Task goal :: Return verbatim the portion of the passage on Lucknow and Wajid Ali Shah starting with "What has dwindled" and going on through "of the darbar!".
==== Provided text ====
… also a Great King !

Dr. Kumud Diwan

The decidedly Persian contours of the Rumi Darwaza, the ramparts of the Residency and the ruins of Qaiserbagh represent the quintessential Lucknow, a city occupying magical hold on the imagination of historians and tourists alike.

Wajid Ali Shah

Wajid Ali Shah’s Lucknow and its gossamer opulence have taken on sepia-tinted hues. Tales of intrigue and magical nights of the nawab’s soirees waft in the air like strains of a sughar piya Bhaiya Sahib Ganpat Rao thumri that continues to hum in the Lucknow consciousness:

Mori nindia na jagao raja, gaari main doongi…

What has dwindled and needs reinvention and restoration is patronage and primacy of art and music, particularly thumri recitation and Kathak dance, which are a strong signature of Lucknow from the realms of Nawab Wajid Ali Shah.

Remnants of the darbar linger in the imagination and are centrestage due to word of mouth information and prolific Lucknow brochures that keep the past alive.

What is becoming hazy and forgotten is details of music and dance, both a heritage of the darbar!

Among the poorab ang thumri gharanas or performance styles of the Lucknow bandish thumri matured into an attractive form in the 18th century and which played a key role in the development of thumri as one of the four important genres of Hindustani classical music… others being khayal, dhrupad and tappa.

The zenith of the Lucknow bandish ki thumri owes its stature and historical significance to the royal court of Awadh where Nawab Wajid Ali Shah, the 10th and the last Nawab ruled during 1847-1856.
==== Material provided ====
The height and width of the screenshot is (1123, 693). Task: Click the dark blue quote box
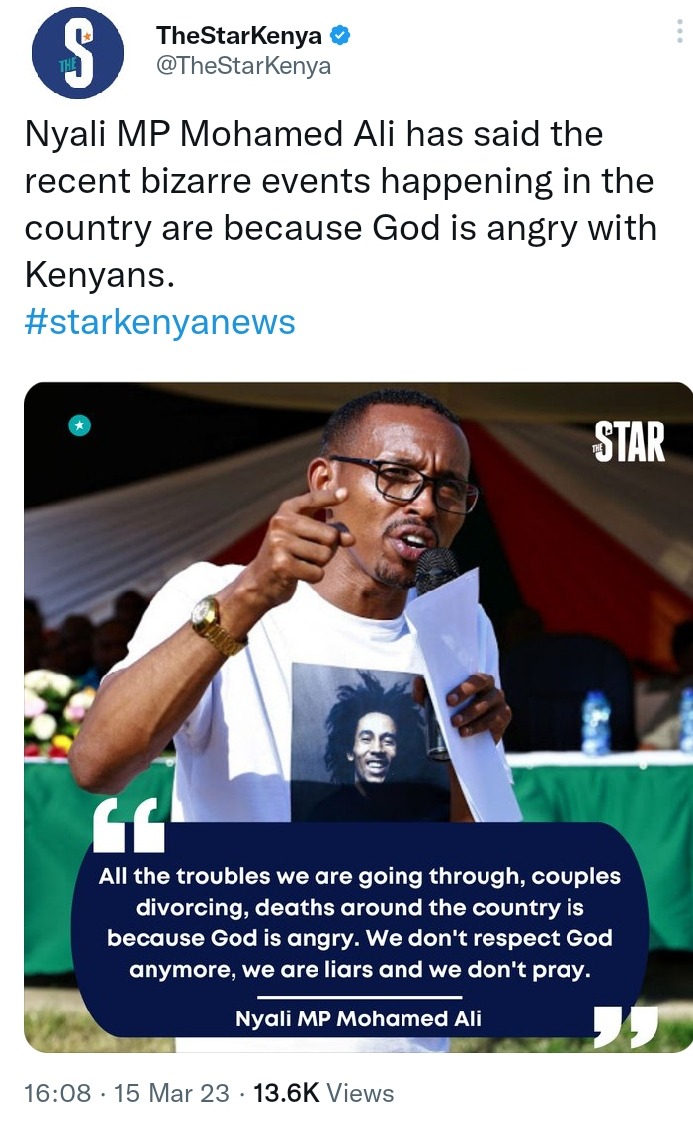[359, 930]
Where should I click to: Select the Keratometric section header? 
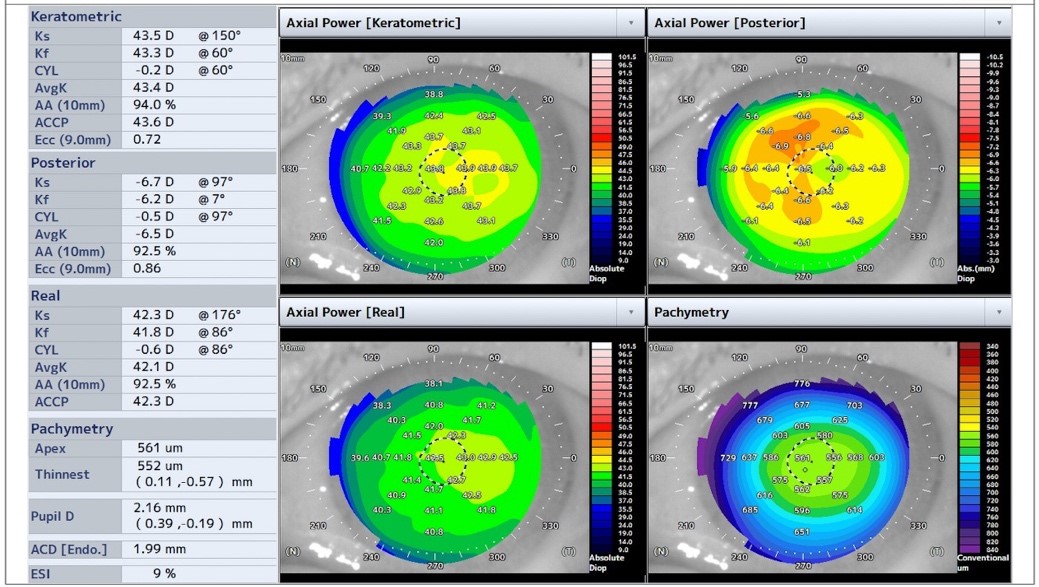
====
Complete output ::
What has dwindled and needs reinvention and restoration is patronage and primacy of art and music, particularly thumri recitation and Kathak dance, which are a strong signature of Lucknow from the realms of Nawab Wajid Ali Shah.

Remnants of the darbar linger in the imagination and are centrestage due to word of mouth information and prolific Lucknow brochures that keep the past alive.

What is becoming hazy and forgotten is details of music and dance, both a heritage of the darbar!